TORC2 is required for recruitment of CBP/p300 to cAMP responsive promoters. (A) ChIP assay of HEK293T cells exposed to FSK for the times indicated. Amounts of P-CREB, TORC2 and CBP associated with the cAMP inducible CGA promoter at each time point shown (^*significantly different from t=0; P<0.05; n=2). Time line showing relative kinetics of TORC2, P-CREB and CBP recruitment to the CBP promoter indicated above. (B) Western blot assay of immunoprecipitates from Fl-TORC2 showing amounts of HA-tagged p300 associated with TORC2 following exposure of HEK293T cells to FSK (F: 10 μM) or TPA (T: 100 nM) for 1 h. Input levels of Fl-TORC2 and HA-p300 are shown. (C) Top: effect of FSK on the association of endogenous TORC2 with CBP in primary mouse hepatocytes.
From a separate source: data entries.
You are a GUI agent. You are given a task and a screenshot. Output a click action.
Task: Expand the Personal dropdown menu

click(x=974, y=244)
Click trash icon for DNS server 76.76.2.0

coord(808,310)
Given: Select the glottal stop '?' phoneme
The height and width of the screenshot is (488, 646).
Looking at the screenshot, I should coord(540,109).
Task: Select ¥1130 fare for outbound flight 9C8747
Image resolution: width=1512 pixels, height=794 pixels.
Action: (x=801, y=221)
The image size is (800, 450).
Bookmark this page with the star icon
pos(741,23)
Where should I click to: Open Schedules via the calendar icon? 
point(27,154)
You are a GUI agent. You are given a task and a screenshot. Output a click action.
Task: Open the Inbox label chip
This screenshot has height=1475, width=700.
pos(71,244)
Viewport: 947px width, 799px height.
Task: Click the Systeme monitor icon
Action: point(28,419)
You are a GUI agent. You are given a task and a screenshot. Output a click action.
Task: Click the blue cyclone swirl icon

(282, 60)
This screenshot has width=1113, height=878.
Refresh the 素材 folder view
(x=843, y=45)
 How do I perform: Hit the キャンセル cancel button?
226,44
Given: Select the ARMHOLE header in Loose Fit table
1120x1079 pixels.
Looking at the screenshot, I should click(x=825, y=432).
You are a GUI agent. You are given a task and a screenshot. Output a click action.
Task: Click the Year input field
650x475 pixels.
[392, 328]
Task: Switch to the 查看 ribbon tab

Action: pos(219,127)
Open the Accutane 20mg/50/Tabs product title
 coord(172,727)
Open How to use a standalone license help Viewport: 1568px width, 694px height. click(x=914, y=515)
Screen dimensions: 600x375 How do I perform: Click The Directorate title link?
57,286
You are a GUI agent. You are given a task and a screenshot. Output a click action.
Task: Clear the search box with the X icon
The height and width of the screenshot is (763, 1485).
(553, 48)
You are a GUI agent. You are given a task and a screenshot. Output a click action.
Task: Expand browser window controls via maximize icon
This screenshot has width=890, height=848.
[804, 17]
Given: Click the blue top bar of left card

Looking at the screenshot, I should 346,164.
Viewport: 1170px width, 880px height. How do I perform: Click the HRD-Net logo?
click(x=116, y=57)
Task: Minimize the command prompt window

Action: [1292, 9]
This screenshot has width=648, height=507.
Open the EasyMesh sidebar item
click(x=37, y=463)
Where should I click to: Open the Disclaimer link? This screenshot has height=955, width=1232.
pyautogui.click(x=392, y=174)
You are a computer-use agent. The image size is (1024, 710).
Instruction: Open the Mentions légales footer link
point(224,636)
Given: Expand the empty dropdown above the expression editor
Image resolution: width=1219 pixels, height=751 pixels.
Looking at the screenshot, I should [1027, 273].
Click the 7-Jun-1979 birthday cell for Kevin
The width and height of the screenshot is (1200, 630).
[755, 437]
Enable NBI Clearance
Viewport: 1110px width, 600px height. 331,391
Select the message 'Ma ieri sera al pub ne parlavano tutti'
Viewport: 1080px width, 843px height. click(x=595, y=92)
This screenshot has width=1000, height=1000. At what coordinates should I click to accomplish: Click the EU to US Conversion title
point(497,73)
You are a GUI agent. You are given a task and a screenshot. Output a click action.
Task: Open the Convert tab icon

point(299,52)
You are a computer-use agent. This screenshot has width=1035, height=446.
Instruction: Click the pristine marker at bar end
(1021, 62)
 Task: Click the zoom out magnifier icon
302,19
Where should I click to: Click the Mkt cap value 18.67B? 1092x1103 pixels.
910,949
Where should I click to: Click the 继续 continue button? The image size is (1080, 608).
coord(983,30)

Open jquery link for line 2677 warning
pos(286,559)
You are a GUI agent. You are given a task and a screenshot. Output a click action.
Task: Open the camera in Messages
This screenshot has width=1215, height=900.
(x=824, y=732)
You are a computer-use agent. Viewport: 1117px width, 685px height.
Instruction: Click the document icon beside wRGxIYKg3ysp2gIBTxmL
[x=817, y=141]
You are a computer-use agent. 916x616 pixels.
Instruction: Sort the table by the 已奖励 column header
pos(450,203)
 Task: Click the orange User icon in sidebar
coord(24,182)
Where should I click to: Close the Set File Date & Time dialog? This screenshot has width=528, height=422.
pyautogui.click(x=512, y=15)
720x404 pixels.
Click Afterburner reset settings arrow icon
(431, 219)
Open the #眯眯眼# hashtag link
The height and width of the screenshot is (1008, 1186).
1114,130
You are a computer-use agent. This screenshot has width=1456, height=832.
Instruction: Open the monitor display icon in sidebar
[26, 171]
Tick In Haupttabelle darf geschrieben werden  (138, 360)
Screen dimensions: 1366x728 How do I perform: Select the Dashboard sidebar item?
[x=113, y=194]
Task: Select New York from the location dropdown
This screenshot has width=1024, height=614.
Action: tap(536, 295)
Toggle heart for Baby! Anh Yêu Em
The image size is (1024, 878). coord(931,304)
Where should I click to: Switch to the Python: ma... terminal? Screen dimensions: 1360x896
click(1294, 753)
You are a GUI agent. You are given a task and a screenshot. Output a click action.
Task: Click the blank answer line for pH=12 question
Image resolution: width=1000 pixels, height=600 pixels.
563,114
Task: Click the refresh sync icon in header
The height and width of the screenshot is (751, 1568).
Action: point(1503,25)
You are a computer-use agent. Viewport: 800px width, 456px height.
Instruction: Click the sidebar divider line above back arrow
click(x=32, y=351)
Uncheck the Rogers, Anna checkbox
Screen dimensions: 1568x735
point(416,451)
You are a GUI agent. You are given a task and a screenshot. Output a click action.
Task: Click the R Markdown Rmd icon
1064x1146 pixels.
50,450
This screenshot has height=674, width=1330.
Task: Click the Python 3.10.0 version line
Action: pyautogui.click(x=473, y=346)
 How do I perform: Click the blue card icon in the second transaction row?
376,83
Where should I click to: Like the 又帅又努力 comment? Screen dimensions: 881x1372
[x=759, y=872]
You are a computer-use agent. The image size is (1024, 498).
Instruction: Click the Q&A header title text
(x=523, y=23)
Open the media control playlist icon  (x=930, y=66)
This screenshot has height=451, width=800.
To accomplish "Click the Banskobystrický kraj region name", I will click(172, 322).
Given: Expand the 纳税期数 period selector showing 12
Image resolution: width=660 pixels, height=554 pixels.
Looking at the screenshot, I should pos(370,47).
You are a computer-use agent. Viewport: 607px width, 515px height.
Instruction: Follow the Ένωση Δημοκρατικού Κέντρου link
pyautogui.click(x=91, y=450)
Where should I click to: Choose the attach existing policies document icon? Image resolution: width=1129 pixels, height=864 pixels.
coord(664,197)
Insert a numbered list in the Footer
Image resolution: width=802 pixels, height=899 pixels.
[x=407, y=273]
Western blot assay showing amounts of TORC2 in IPs of CBP recovered from cells following exposure to FSK for times indicated (in minutes). Input: amounts of endogenous phospho and unphospho-TORC2 and CBP proteins are shown. Bottom: Far-Western blot assay of HA-CBP immunoprecipitates prepared from HEK293T cells. Total amount of CBP in each IP is indicated. Blots were incubated with recombinant GST-TORC2 or GST proteins, and then probed with anti-GST antiserum. (D) Effect of TORC2 RNAi (left) and CBP RNAi (right) compared to nonspecific RNAi (US) on amounts of CBP and TORC2 associated with the cAMP responsive NR4A2 and CGA promoters under basal conditions and following FSK stimulation (^* and ^** for each gene differ significantly from each other (P<0.05) and from USi (two-way ANOVA; n=2)). Bottom: Western blots showing effects of each RNAi on amounts of TORC2 and CBP proteins. (E) cAMP stimulates CREB target gene expression through cooperative interactions between CBP and TORC2.